At present, a traditionalist conservative fantasy is brewing in which value voters’ boycotts will topple Disney and send the company the way of Opryland. Even if the Daily Wire raises $100 million to produce children’s programming as a Disney alternative (note that sum is roughly the cost of half a Marvel movie), a successful campaign against the entertainment behemoth is unlikely. For some reason that necessitates more intricate analysis, outspoken conservatives, Christians, and especially conservative Christians who aren’t Mel Gibson seem incapable of making art or entertainment that is artful or entertaining. Disney doesn’t see them as a threat. They shouldn’t because the members of this counterculture are not serious about their craft, comfortable serving merely as the bizarro-world equivalents of Hollywood’s most noxious polemicists.
The better solution is simply to give Disney’s product the attention it deserves. Any discerning viewer knows by now that the company’s recent output has opted to sacrifice narrative inventiveness and audience connection for opportunistic representation (there’s a reason no one cares about these titles like they did Black Panther or Frozen II and it’s not the pandemic). As a result, most of its latest releases fall short in every possible way–meriting a cursory watch, but unworthy of repeat viewing, merchandise collecting, or extravagant cosplaying and the revenue they generate. If the box-office for the vapid and indulgent Crayolafest Eternals is any sign of things to come, “Get Woke, Go Broke” may finally evolve beyond meme status.

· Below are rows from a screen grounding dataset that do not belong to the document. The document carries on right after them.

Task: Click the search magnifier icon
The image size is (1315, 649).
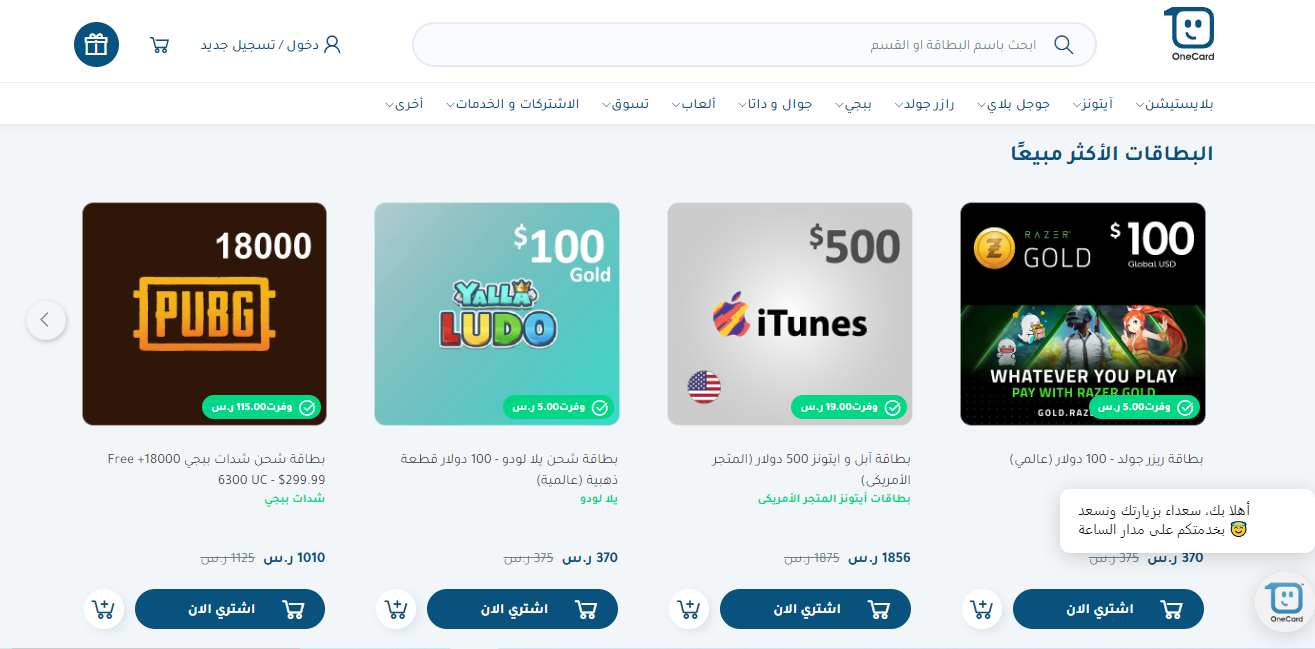Action: pyautogui.click(x=1063, y=45)
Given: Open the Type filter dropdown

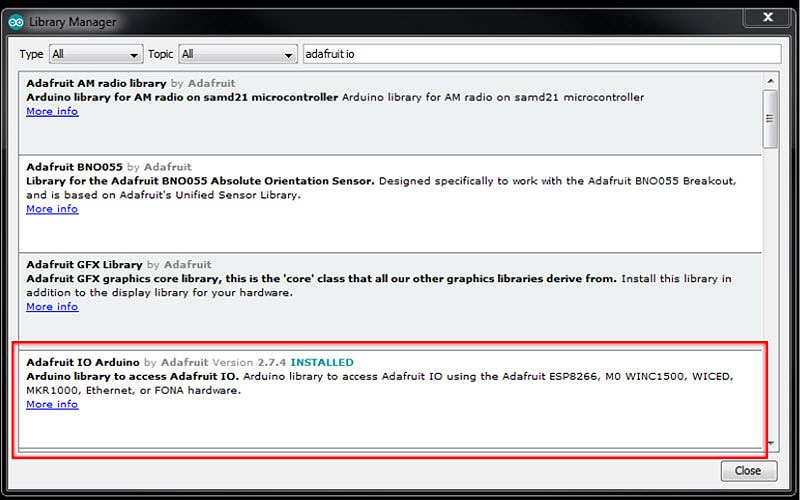Looking at the screenshot, I should pos(96,54).
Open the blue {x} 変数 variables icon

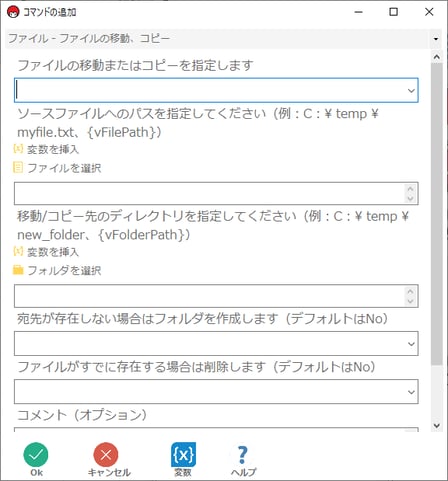(183, 454)
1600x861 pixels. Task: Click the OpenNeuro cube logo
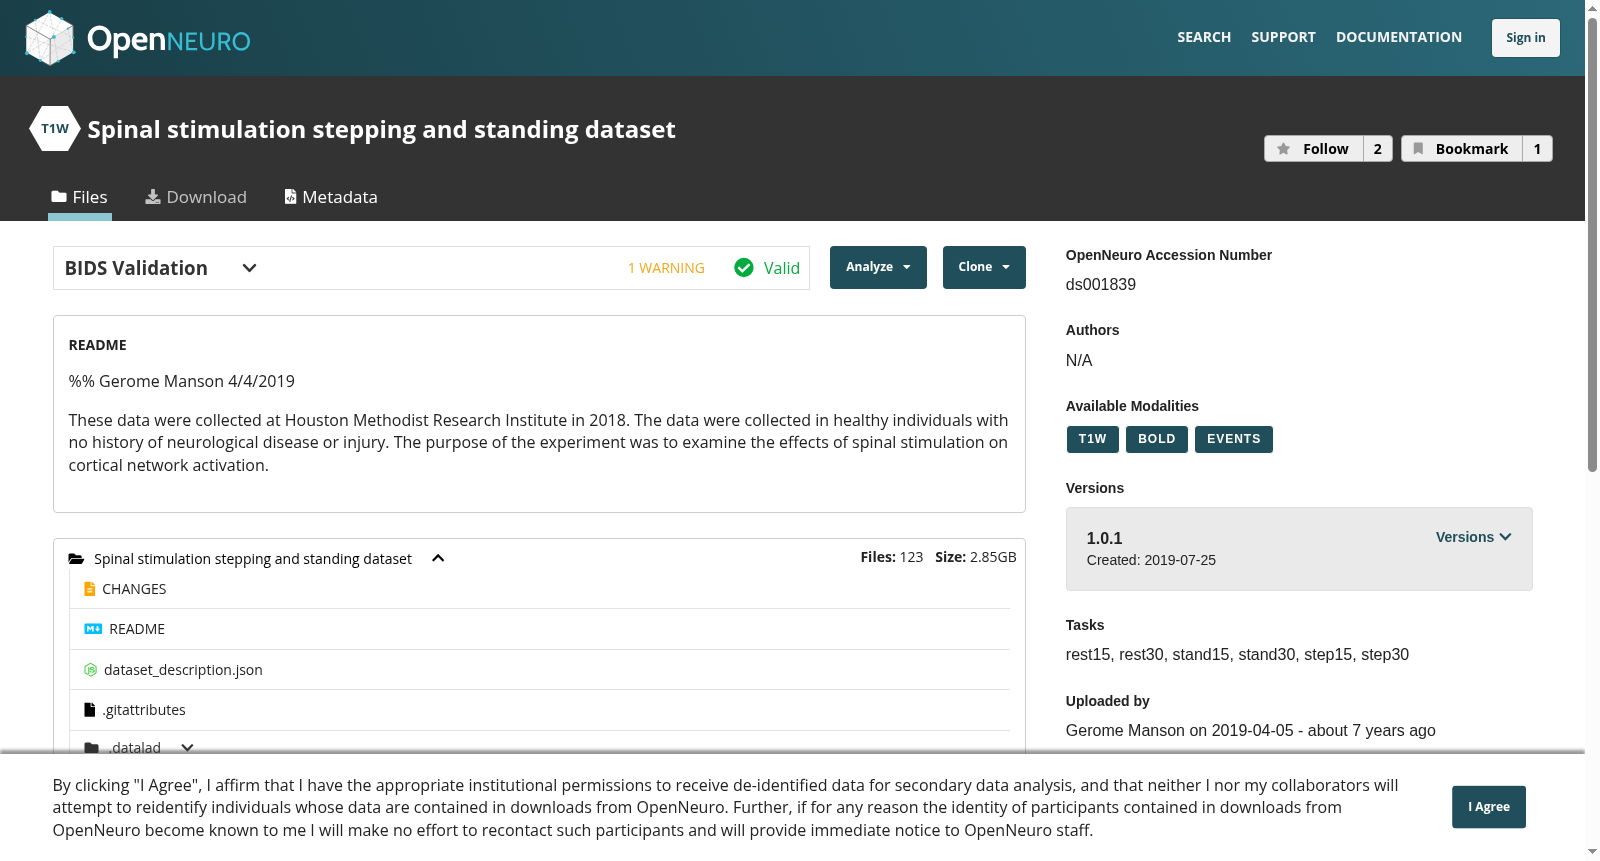(50, 38)
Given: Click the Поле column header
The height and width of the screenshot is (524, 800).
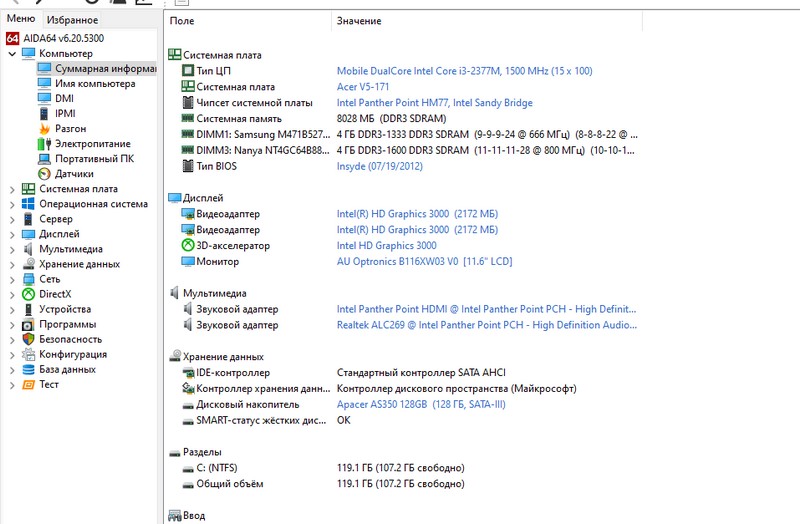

Rather than pay a monthly fee to Disney+ for such scintillating content as a second remake of Cheaper by the Dozen with topical dialogue about race starring that guy who directed Garden State and the Black cheer captain from Bring It On, concerned consumers could buy physical copies of Disney favorites or the company’s precious few recent films with any actual artistic merit (looking at you, Encanto and Cruella). Though still formidable, Disney is a shell of itself as Sony and Paramount’s consistent pandemic success at the box-office has proven. All the Focus on the Family righteous indignation in the world is just white noise amid the company’s entirely avoidable but now seemingly inevitable decline that lukewarm consumer practices could help accelerate. But that Ron DeSantis quip about Disney’s long-standing relationship with former Miramax mogul Harvey Weinstein was still glorious.